Я встаю на колени, беру с кровати самую большую стопку и веером раскидываю бумаги по полу.

Странно: несмотря на то что в моих архивах отец, вероятно, наиболее полно описанный персонаж, он не удостоился даже личного блокнота, не говоря уже о папке. У матери, конечно же, есть персональное «дело», а у моих братьев и сестер — по стандартному буклету (кроме весьма непоследовательной Саманты, которая получила лишь трехпенсовую записную книжку). Почему же у моего отца — ничего? Или это способ ему отомстить?

На каждой странице, где он упомянут, в левом верхнем углу я пишу букву «О».

Мой отец произвел на свет шестерых детей. Я всегда подозревал, что такое количество отпрысков ему понадобилось для того, чтобы продемонстрировать широту своих взглядов, поддержать репутацию снисходительного патриарха и доказать миру, что его чресла обильны сыновьями. Всего родилось четыре мальчика, которым он выдумывал все более претенциозные имена: Марк (двадцать шесть), Чарльз, ваш покорный слуга (вот-вот стукнет двадцать), Себастьян (пятнадцать) и Валентин (девять). И все это в противовес двум девочкам. Порой мне хочется стать женщиной, хотя бы затем, чтобы выровнять этот крен.

Самое отвратительное в нем или, по крайней мере, одна из самых отвратительных его особенностей — это то, что он с годами становится все крепче. Как только он стал богатеть (таинственный процесс, начавшийся восемь или девять лет назад), у него прорезался интерес к своему здоровью. Он играл по выходным в теннис и трижды на неделе в сквош в «Херлингеме». Он бросил курить и решил отказаться от виски и прочих губительных напитков. Насколько я понимаю, отец попросту рассудил, что раз он теперь богат, у него есть все причины, чтобы пожить подольше. Несколько месяцев назад я застал старого говнюка отжимающимся в своей комнате.

Вдобавок он всегда потный. Благодаря, вне всяких сомнений, отсроченному инфаркту, волосы начали утекать с его головы вскоре после того как деньги стали притекать на его счет. Поначалу он еще пробовал всякие штучки, вроде зачесывания вперед своих кучерявых водорослей, практически с самого затылка: набриолиненная шапочка, распадаясь при каждом резком движении, демонстрировала всем полоски бледного черепа. В конце концов он понял, что номер не пройдет, и позволил волосам расти как им вздумается, что те и сделали, образовав два седоватых проволочных пучка по бокам абсолютно гладкой головы. Это, в сочетании с широким пористым лицом и коротконогим телом, сделало его похожим на похотливого хорька.

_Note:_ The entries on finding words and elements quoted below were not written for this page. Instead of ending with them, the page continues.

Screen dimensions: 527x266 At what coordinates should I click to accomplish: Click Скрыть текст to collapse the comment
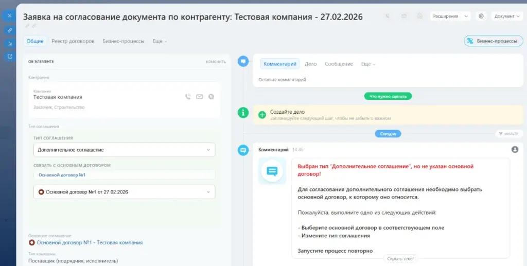400,259
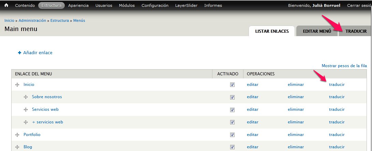The image size is (372, 151).
Task: Click the plus icon for Añadir enlace
Action: pyautogui.click(x=20, y=52)
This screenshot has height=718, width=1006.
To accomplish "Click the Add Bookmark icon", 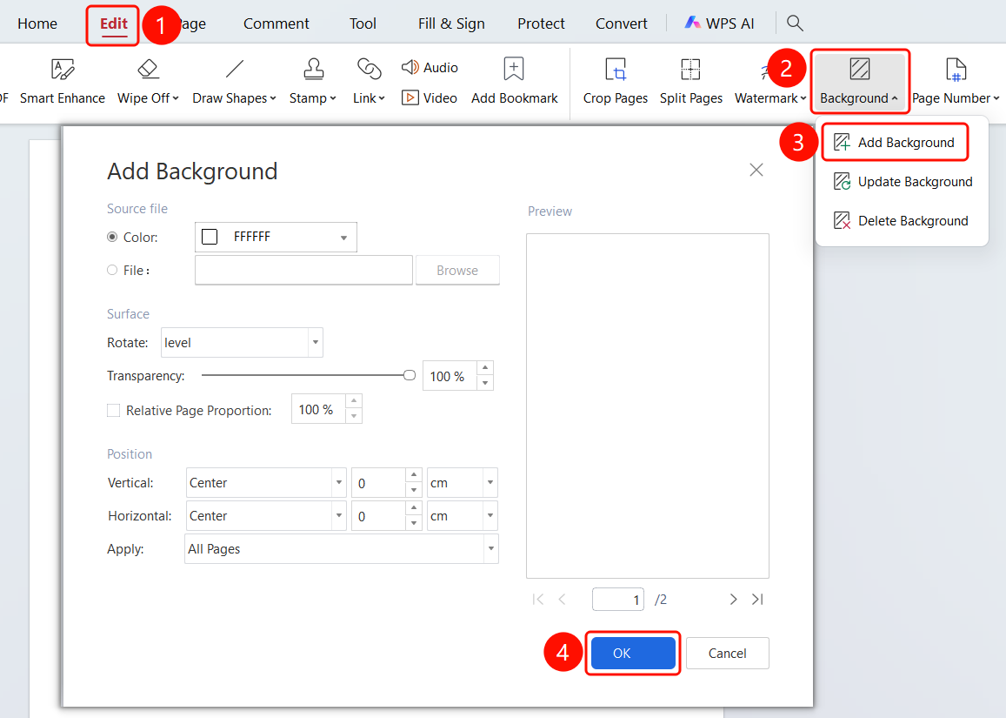I will [514, 69].
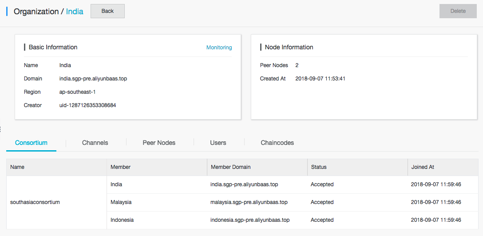Click the Accepted status for India

tap(322, 184)
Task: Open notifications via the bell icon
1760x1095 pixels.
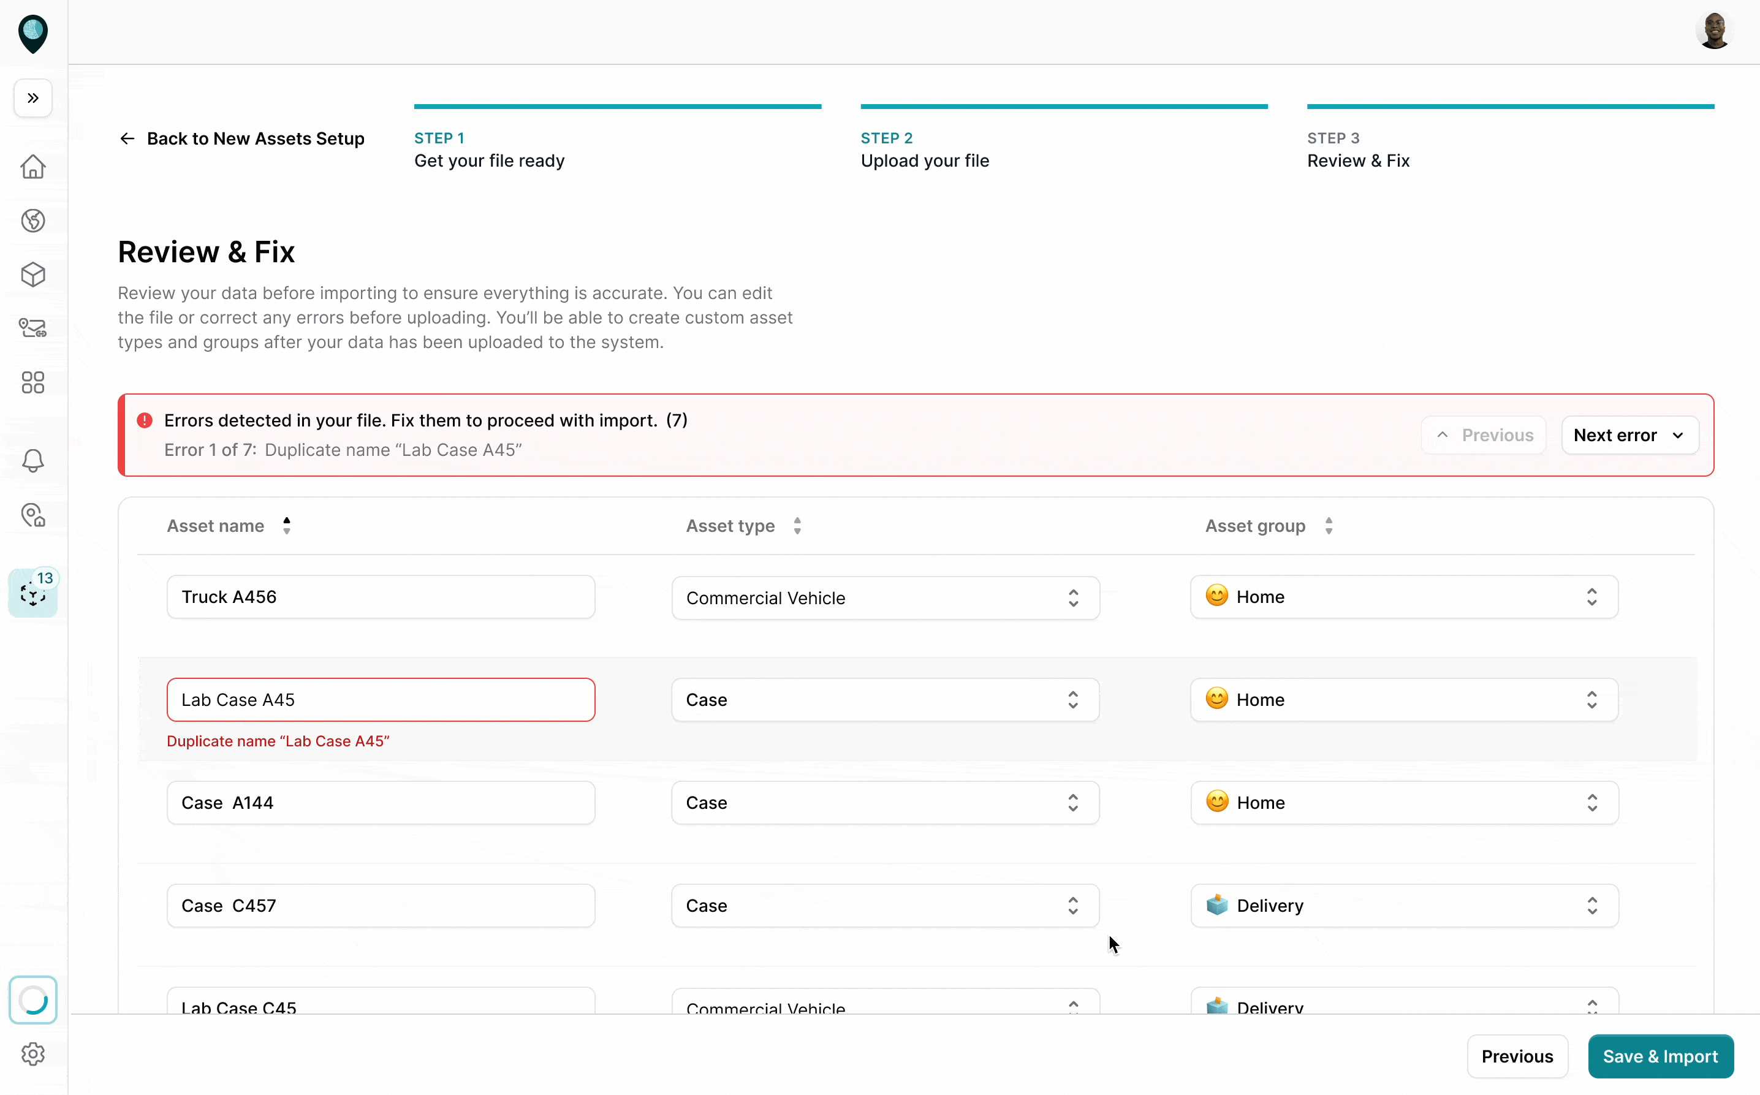Action: click(33, 461)
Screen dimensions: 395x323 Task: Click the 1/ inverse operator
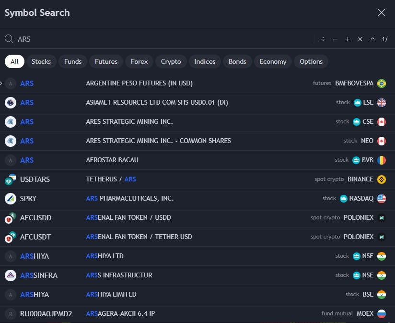[x=385, y=39]
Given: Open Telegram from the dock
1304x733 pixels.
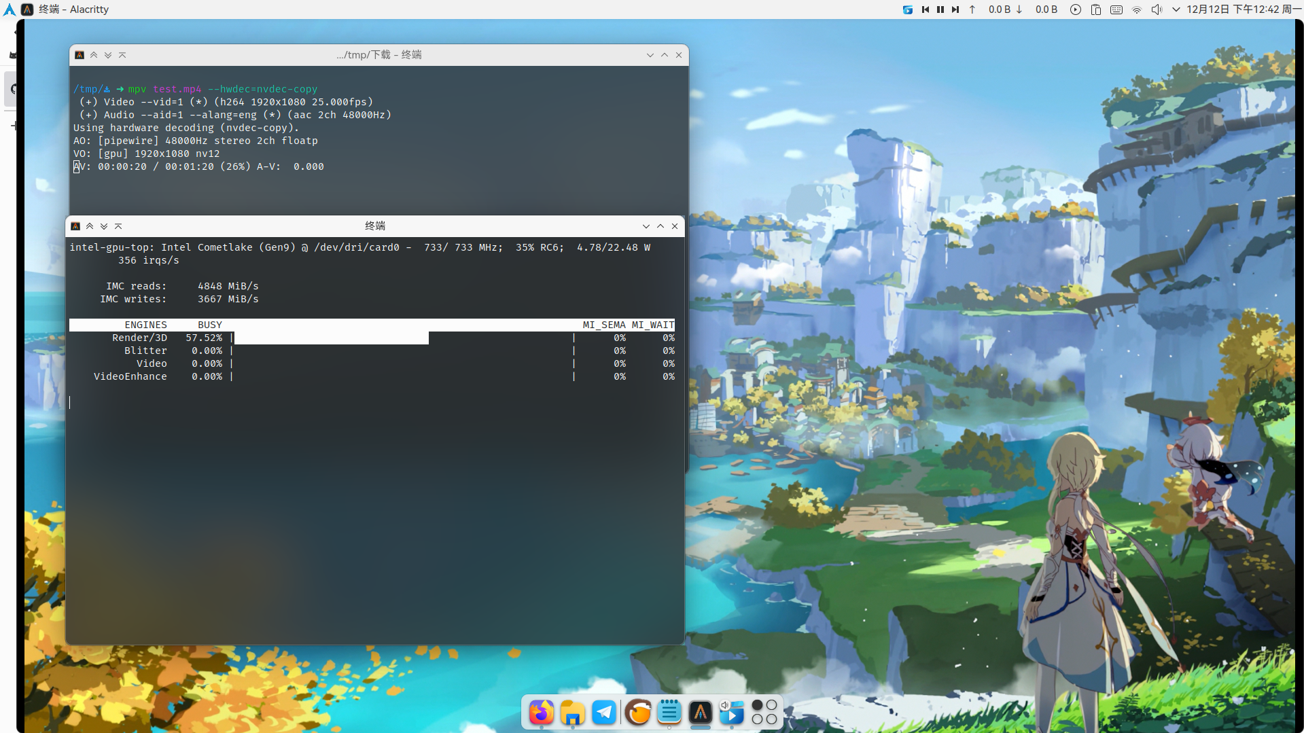Looking at the screenshot, I should pos(604,712).
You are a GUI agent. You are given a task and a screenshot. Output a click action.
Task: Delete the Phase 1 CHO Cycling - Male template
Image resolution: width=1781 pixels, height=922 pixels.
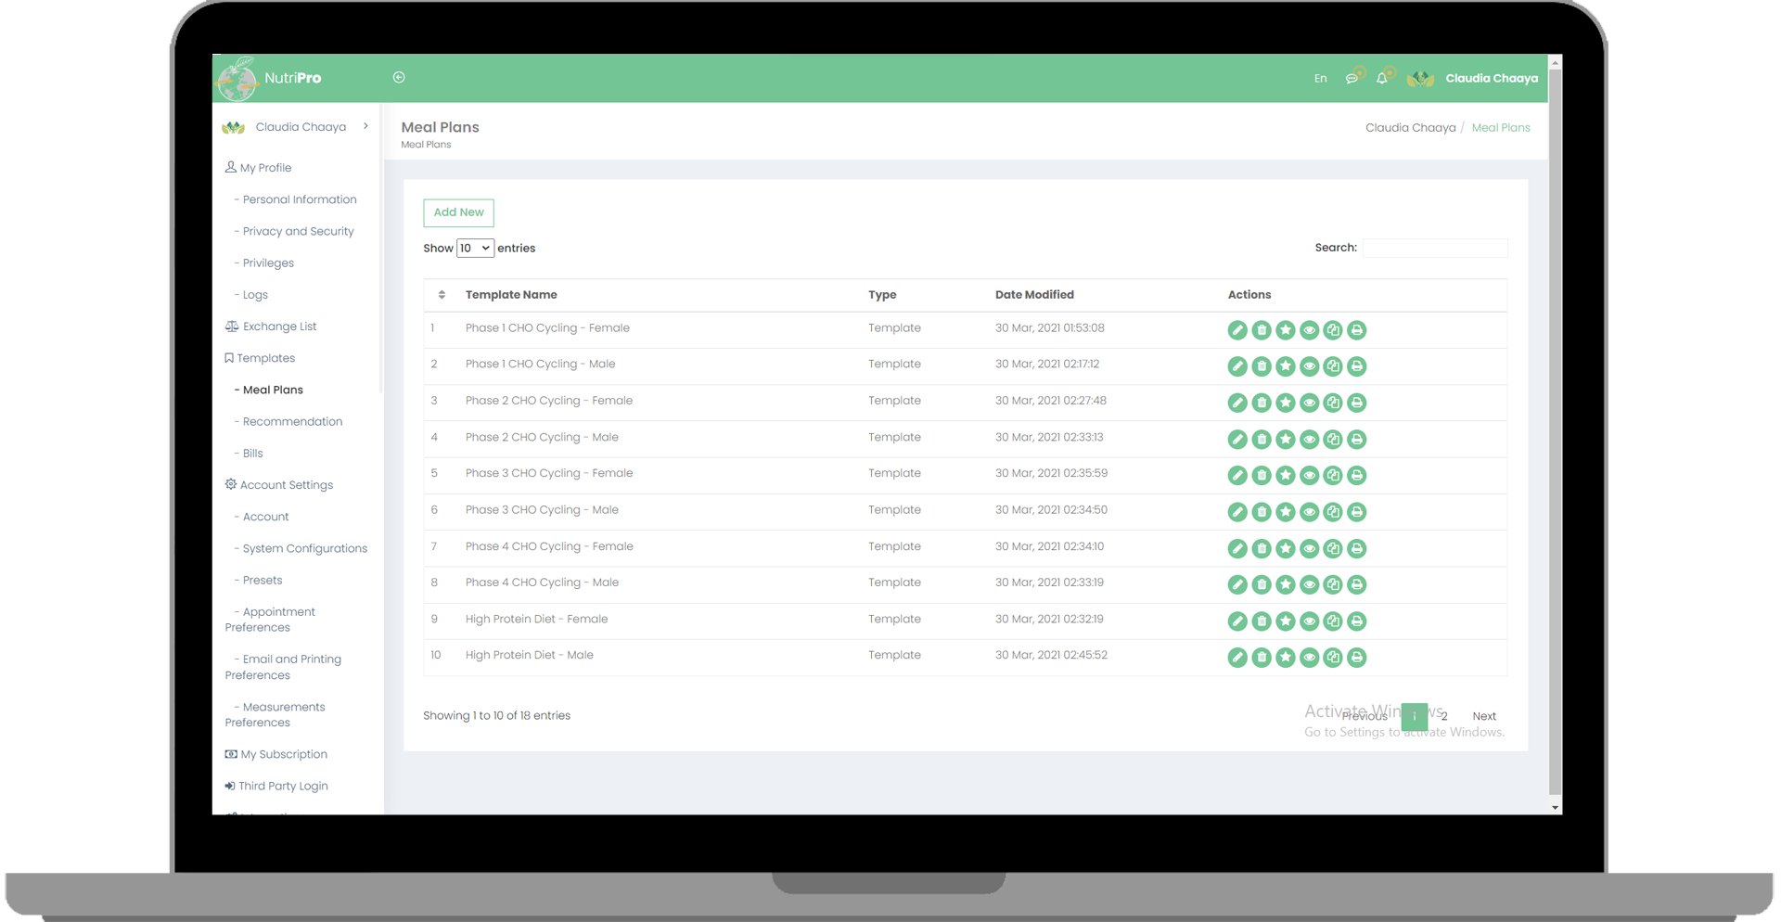(1261, 366)
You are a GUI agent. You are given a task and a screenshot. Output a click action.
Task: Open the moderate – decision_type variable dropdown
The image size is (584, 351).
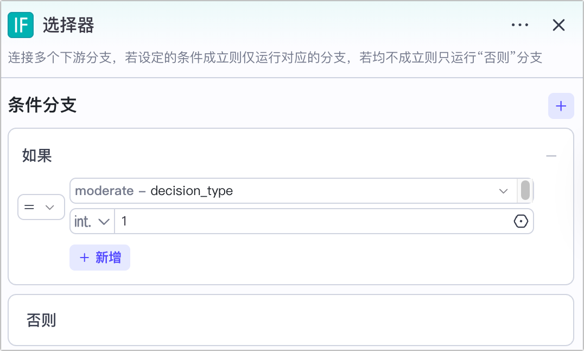[x=293, y=191]
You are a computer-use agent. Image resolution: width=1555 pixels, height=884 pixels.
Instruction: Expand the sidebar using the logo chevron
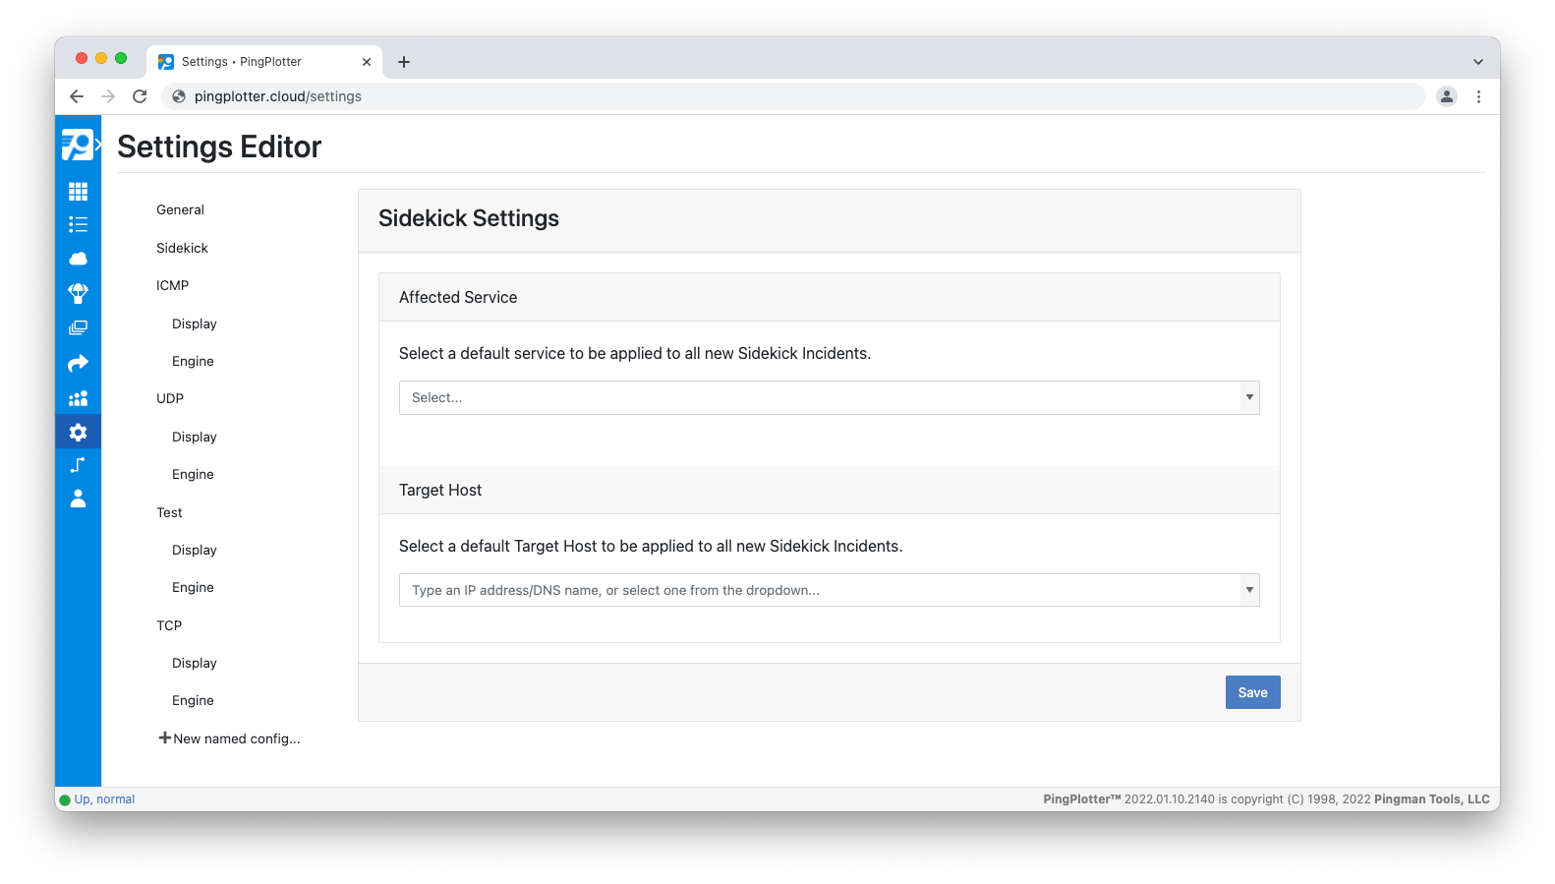click(x=97, y=145)
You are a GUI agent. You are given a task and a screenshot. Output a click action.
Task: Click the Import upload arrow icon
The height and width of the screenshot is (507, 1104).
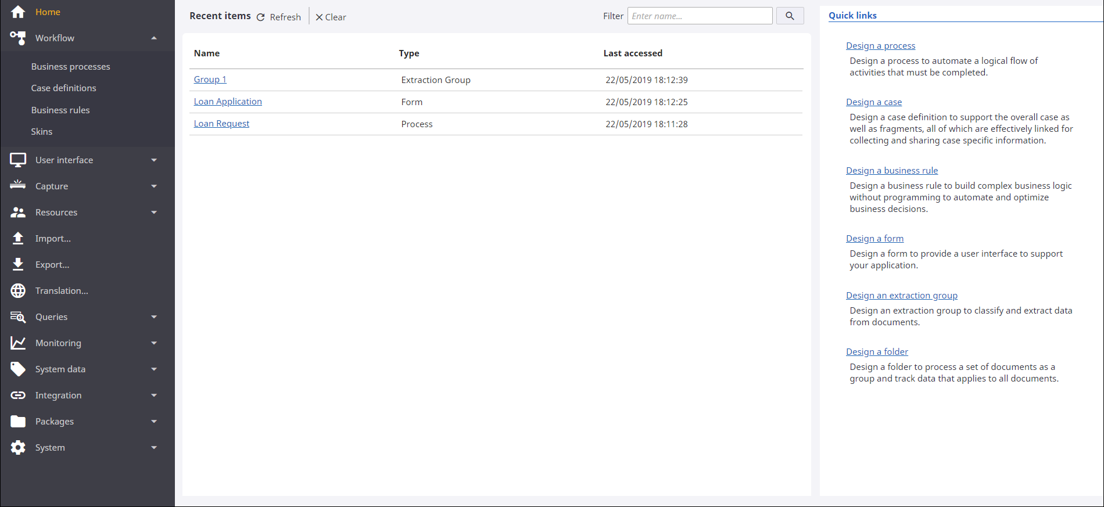coord(18,238)
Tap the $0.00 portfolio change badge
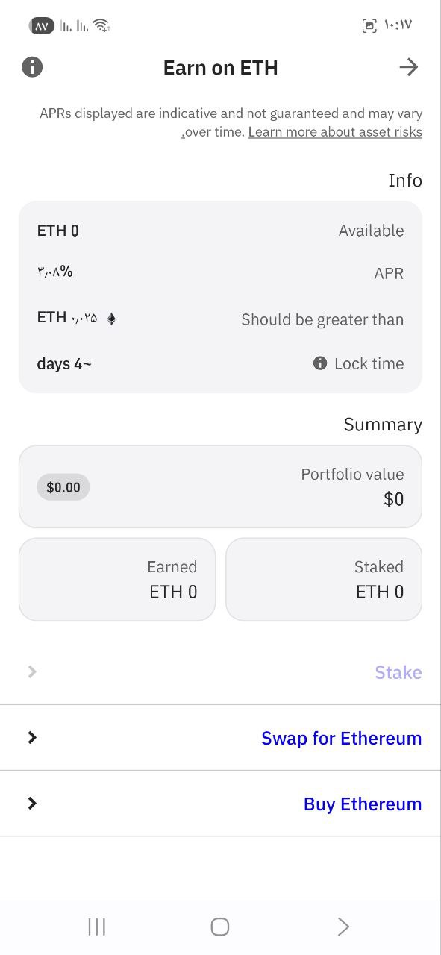441x955 pixels. pos(63,487)
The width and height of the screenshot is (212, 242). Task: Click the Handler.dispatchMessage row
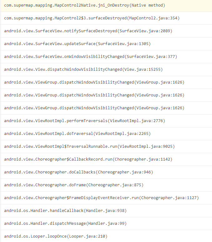click(106, 223)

С некоторых пор ублажать хорька стало прерогативой его любовницы. В этом меня заверил старший брат, когда мне было тринадцать. Марк вообще любил поговорить о всякой непристойщине и бесился, когда я своим писклявым голоском выражал отвращение. Гордон Хайвэй, объяснил он, все еще здоровый и энергичный мужчина; его жена, с другой стороны… ну посмотри сам.

И я посмотрел. Какая развалина! Обтянутый кожей череп, торчащие скулы, глаза — как две глубокие темные лужи; груди давно покинули положенное место и болтались теперь с двух сторон от пупа; ягодицы, когда она ходила в домашних штанах, отплясывали где-то позади коленей. Гномическая литература, которую мать читала, помогла ей махнуть рукой на свою внешность. В своих мужских джинсах и рыбацких свитерах она напоминала слегка женоподобного, однако же очень крепкого фермера.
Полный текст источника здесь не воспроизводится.